Children are incredibly responsive in their early years. How children are treated during this time will dramatically affect their view of themselves and their world. When children are included, they feel valued and respected and are more likely to positively view their educators, peers and learning (Pennsylvania State University, 2022) – which is where an inclusive learning environment fits in.
The learning environment should be a safe, welcoming and nurturing place. When it is, children build confidence and feel a sense of belonging. This triggers their desire to discover and enables them to learn.
However, educators face a number of considerations when creating an inclusive learning environment for all children.
Considerations for creating an inclusive learning environment
It is widely recognised there are three tenets of inclusive practices in early childhood: access, participation and supports (Pennsylvania State University, 2022). By considering each of these educators can work towards a learning environment where all children are actively included.

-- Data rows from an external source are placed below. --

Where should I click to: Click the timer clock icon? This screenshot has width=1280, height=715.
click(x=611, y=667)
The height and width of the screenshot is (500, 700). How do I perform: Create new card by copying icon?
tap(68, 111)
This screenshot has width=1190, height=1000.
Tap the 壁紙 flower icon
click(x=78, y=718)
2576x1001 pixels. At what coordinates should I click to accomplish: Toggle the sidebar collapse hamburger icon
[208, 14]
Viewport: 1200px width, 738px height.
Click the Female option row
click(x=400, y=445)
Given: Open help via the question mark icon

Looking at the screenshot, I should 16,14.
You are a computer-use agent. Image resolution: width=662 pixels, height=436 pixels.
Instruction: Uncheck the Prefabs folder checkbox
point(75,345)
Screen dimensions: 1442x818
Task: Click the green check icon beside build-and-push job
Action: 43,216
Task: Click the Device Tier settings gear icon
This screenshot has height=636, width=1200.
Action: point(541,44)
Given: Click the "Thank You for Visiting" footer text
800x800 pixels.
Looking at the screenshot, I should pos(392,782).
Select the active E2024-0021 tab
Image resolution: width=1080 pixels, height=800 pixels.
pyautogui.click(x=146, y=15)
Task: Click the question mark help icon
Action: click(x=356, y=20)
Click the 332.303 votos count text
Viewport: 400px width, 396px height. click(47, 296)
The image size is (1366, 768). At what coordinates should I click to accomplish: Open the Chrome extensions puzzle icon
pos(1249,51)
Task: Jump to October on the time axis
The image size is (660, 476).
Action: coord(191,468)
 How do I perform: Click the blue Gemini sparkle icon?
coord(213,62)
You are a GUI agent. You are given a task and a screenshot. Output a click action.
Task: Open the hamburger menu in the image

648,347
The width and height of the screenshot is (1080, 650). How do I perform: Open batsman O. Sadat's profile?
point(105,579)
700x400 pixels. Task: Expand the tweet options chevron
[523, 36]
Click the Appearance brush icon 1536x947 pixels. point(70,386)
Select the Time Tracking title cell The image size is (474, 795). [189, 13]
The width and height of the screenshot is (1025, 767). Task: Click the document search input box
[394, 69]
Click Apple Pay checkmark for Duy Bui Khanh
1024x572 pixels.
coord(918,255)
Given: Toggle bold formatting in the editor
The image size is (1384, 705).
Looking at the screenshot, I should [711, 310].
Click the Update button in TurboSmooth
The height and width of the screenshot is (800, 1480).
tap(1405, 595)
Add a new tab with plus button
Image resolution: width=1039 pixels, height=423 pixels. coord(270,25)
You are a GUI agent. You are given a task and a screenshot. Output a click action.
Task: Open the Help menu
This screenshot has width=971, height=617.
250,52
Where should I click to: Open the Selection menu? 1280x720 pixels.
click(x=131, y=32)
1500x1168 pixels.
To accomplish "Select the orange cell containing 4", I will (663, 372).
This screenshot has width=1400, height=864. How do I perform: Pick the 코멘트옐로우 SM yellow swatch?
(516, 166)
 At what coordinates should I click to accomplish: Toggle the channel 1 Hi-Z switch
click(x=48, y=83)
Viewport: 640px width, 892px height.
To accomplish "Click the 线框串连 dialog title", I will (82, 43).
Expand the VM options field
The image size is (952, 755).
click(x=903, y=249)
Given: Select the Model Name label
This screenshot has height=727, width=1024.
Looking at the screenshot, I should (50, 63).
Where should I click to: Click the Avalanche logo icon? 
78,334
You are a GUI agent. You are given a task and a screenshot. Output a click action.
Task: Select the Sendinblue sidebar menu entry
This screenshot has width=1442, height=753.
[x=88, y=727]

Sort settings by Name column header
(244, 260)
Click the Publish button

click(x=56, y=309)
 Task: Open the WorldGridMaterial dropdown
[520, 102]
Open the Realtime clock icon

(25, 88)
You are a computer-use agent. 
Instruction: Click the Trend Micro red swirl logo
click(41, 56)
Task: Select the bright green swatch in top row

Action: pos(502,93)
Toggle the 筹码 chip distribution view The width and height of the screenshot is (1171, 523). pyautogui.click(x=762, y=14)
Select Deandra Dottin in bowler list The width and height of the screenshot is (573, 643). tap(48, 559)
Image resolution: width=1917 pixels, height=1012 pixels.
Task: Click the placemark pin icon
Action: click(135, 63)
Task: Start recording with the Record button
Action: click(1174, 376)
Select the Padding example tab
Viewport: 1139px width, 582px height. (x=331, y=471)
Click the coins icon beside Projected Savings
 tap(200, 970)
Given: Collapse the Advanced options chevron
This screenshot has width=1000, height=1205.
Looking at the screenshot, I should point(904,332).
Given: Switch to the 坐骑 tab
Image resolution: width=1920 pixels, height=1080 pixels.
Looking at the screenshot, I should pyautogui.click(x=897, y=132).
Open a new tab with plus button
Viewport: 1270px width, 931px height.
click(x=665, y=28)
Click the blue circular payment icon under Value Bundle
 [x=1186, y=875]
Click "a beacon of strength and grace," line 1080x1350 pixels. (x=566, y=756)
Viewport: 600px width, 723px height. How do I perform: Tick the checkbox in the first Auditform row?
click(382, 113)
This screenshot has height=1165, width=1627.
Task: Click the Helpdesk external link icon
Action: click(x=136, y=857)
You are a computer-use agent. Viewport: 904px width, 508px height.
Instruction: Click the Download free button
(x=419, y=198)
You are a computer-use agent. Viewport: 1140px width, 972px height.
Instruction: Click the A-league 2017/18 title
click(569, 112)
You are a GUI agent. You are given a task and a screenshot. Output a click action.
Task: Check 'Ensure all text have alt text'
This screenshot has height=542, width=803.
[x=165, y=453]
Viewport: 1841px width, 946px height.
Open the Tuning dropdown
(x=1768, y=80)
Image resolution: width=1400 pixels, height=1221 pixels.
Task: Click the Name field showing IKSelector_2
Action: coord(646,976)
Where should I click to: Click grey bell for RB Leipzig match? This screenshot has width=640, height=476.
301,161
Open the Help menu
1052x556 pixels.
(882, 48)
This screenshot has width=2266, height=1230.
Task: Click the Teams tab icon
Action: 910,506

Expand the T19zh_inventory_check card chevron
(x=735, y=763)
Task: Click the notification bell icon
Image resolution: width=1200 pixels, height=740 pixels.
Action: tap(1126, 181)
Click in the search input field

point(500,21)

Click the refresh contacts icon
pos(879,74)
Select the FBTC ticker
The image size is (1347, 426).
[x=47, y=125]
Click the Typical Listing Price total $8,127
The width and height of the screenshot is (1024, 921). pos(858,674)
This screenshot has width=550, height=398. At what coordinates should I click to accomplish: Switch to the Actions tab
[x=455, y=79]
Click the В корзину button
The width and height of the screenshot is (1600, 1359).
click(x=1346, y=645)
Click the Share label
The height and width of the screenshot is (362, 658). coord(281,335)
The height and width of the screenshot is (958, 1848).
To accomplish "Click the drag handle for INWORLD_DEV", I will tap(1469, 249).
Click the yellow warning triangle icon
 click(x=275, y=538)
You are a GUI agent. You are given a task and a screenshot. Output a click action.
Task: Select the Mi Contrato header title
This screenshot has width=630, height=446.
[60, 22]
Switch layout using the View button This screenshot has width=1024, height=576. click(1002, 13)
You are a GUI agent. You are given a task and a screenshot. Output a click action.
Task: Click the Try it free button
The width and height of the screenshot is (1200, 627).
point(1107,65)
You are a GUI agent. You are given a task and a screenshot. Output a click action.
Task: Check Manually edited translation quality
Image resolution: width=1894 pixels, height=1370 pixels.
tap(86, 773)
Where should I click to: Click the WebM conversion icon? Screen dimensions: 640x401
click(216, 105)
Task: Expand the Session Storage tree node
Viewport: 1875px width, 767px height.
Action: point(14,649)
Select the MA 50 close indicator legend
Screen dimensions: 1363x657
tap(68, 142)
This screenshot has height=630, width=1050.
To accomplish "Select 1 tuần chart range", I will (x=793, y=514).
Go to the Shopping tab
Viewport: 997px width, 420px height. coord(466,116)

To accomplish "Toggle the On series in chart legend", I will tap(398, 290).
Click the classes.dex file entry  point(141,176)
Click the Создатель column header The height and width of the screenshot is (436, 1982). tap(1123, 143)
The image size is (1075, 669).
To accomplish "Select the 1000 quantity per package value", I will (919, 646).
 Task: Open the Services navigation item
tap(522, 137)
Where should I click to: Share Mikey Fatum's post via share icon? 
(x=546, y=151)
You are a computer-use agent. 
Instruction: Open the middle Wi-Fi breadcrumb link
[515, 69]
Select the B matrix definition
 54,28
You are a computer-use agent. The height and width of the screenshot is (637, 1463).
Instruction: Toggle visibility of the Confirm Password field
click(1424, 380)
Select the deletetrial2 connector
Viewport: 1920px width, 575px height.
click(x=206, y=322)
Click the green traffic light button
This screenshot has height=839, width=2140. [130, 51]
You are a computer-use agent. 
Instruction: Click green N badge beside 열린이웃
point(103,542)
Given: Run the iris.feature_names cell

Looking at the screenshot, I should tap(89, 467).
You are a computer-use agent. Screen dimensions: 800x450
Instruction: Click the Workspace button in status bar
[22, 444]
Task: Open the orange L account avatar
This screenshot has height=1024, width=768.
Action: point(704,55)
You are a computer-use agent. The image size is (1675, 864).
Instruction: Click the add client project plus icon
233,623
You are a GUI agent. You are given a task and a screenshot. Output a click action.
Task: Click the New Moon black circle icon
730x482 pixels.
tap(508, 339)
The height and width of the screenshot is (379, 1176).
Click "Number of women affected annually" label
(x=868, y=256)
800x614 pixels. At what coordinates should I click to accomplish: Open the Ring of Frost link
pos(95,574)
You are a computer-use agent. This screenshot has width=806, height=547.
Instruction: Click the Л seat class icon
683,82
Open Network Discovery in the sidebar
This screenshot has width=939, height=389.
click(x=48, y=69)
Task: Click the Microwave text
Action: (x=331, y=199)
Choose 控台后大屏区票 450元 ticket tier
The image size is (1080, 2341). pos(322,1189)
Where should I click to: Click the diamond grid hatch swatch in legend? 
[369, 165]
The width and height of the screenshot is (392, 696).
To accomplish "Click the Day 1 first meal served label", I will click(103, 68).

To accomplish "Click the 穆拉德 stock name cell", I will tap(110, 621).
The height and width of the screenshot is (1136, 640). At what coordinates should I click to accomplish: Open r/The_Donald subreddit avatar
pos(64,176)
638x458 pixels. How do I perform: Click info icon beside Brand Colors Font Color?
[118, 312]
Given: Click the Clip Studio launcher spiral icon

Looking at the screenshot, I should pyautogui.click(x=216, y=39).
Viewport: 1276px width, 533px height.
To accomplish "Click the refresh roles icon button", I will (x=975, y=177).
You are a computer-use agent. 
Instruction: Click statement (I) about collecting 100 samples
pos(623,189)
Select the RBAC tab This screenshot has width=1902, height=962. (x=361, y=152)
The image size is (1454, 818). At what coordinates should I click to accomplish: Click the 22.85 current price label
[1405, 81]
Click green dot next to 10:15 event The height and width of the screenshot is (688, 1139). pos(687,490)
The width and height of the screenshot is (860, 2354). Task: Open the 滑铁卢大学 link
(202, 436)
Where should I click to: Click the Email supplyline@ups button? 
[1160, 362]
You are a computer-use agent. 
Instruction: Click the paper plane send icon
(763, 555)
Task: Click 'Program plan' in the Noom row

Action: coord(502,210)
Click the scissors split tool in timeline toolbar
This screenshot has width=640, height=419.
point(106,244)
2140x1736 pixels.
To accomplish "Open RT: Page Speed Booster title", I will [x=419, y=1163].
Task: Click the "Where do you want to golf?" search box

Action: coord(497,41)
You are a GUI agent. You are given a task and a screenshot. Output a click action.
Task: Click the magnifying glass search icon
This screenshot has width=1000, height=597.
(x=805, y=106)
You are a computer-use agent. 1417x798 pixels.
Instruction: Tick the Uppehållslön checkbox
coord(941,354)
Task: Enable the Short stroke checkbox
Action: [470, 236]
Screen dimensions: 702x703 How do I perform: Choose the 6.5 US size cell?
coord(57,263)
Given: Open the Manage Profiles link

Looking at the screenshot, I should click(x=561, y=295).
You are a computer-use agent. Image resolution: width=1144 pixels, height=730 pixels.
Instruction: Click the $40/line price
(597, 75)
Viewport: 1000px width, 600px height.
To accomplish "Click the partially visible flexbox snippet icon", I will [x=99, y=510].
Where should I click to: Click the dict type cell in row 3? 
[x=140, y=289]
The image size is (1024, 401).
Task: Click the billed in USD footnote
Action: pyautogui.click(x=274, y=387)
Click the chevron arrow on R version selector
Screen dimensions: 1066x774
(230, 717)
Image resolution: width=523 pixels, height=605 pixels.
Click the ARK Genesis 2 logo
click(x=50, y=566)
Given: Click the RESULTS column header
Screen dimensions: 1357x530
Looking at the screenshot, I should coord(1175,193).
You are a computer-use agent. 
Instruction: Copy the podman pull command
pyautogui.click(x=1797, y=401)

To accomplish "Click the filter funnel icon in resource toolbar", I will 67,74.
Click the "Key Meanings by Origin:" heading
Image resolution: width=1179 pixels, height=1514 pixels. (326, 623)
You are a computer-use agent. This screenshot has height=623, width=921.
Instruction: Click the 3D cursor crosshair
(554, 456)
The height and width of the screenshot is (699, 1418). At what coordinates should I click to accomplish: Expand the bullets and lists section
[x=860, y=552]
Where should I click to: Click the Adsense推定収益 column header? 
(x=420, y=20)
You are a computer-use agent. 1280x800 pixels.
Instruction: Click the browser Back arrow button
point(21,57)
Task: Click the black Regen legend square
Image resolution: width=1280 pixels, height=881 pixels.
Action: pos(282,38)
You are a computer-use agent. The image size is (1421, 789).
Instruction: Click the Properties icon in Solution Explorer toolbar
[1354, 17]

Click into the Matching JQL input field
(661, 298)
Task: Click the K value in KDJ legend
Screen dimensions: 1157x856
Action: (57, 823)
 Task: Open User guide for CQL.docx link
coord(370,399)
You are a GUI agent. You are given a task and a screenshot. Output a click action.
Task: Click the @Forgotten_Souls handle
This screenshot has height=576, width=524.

Often access is thought of in terms of physical accessibility to the learning environment. For example, play equipment raised off the ground can be inaccessible for a child with a physical impairment – and this is an important consideration.
In Including All Children, Anne Vize discusses how identifying and managing environmental barriers does “a great deal to level the playing field.”
She encourages educators to do a walk around and consider the following:
- How the regular environment might affect a child?
- How new and unfamiliar environments might bring up their own set of challenges?
Additionally, she recommends creating a map to mark down any areas that could present a barrier. This can be of one’s setting or a location for an excursion.
An example Vize uses is an excursion to a bushland.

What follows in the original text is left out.